I am interested in some optimization methods or general bytecode designs, which might help speed up execution using VM in comparison to interpretation of an AST.
views:
53answers:
2The main win in AST interpretation vs. bytecode is operation dispatch cost, for highly optimised interpreters this starts to become a real problem. "Dispatch" is the term used to describe the overhead required to start executing an operation (such as arithmetic, property access, etc).
A fairly normal AST based interpreter would look something like this:
class ASTNode {
virtual double execute() = 0;
}
class NumberNode {
virtual double execute() { return m_value; }
double m_value;
}
class AddNode {
virtual double execute() { return left->execute() + right->execute(); }
}
So executing the code for something as simple as 1+1
requires 3 virtual calls. Virtual calls a very expensive (in the grand scheme of things) due to the multiple indirections to make the call, and the general cost of making a call in the first place.
In a bytecode interpreter you have you a different dispatch model -- rather than virtual calls you have an execution loop, akin to:
while (1) {
switch (op.type) {
case op_add:
// Efficient interpreters use "registers" rather than
// a stack these days, but the example code would be more
// complicated
push(pop() + pop());
continue;
case op_end:
return pop();
}
}
This still has a reasonably expensive dispatch cost vs native code, but is much faster than virtual dispatch. You can further improve perf using a gcc extension called "computed goto" which allows you to remove the switch dispatch, reducing total dispatch cost to basically a single indirect branch.
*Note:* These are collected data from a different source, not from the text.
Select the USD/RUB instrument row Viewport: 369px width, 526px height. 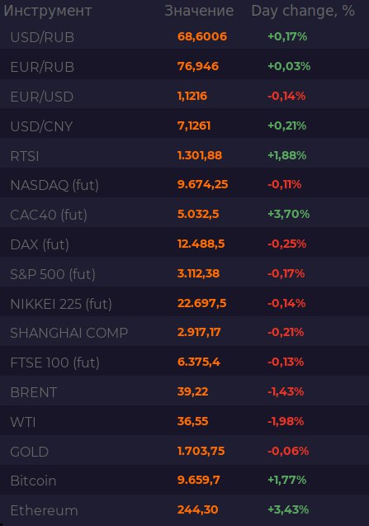[x=185, y=36]
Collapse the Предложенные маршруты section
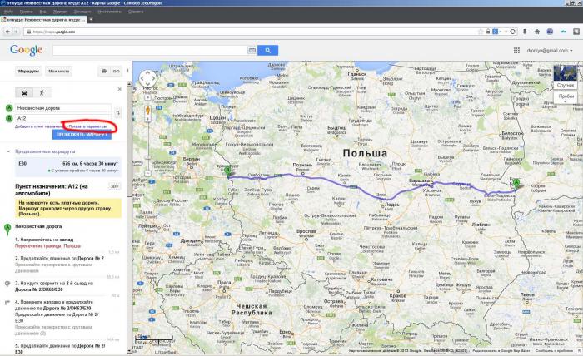Screen dimensions: 583x356 (7, 151)

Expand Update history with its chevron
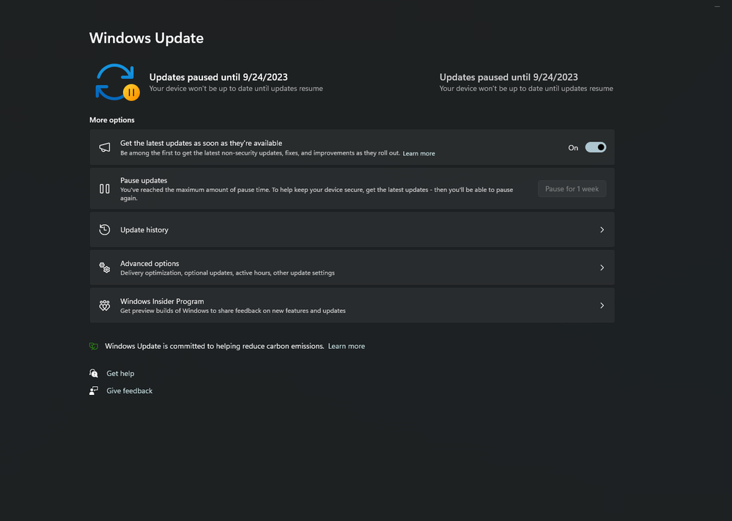(602, 230)
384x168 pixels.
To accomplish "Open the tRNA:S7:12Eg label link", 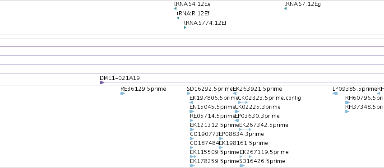I will click(302, 4).
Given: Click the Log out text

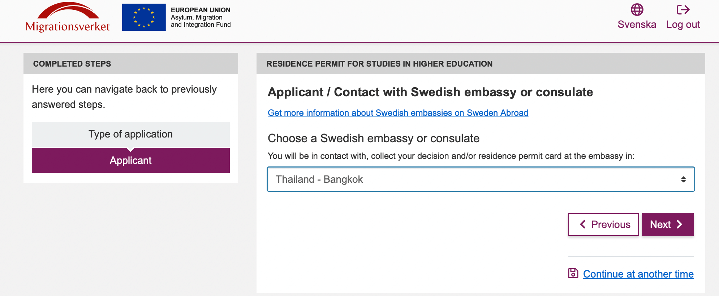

In addition to improving dispatch costs bytecode based interpreters have a number of additional advantages over AST interpreters, mostly due to the ability of the bytecode to "directly" jump to other locations as a real machine would, for example imagine a snippet of code like this:
while (1) {
...statements...
if (a)
break;
else
continue;
}
To implement this correctly everytime a statement is executed you would need to indicate whether execution is meant to stay in the loop or stop, so the execution loop becomes something like:
while (condition->execute() == true) {
for (i = 0; i < statements->length(); i++) {
result = statements[i]->execute();
if (result.type == BREAK)
break;
if (result.type == CONTINUE)
i = 0;
}
}
As you add more forms of flow control this signalling becomes more and more expensive. Once you add exceptions (eg. flow control that can happen everywhere) you start needing to check for these things in the middle of even basic arithmetic, leading to ever increasing overhead. If you want to see this in the real world I encourage you to look at the ECMAScript spec, where they describe the execution model in terms of an AST interpreter.
In a bytecode interpreter these problems basically go away, as the bytecode is able to directly express control flow rather than indirectly through signalling, eg. continue
is simply converted into a jump instruction, and you only get that cost if it's actually hit.
Finally an AST interpreter by definition is recursive, and so has to be prevented from overflowing the system stack, which puts very heavy restrictions on how much you can recurse in your code, something like:
1+(1+(1+(1+(1+(1+(1+(1+1)))))))
Has 8 levels of recursion (at least) in the interpreter -- this can be a very significant cost; older versions of Safari (pre-SquirrelFish) used an AST interpreter, and for this reason JS was allowed only a couple of hundred levels of recursion vs 1000's allowed in modern browsers.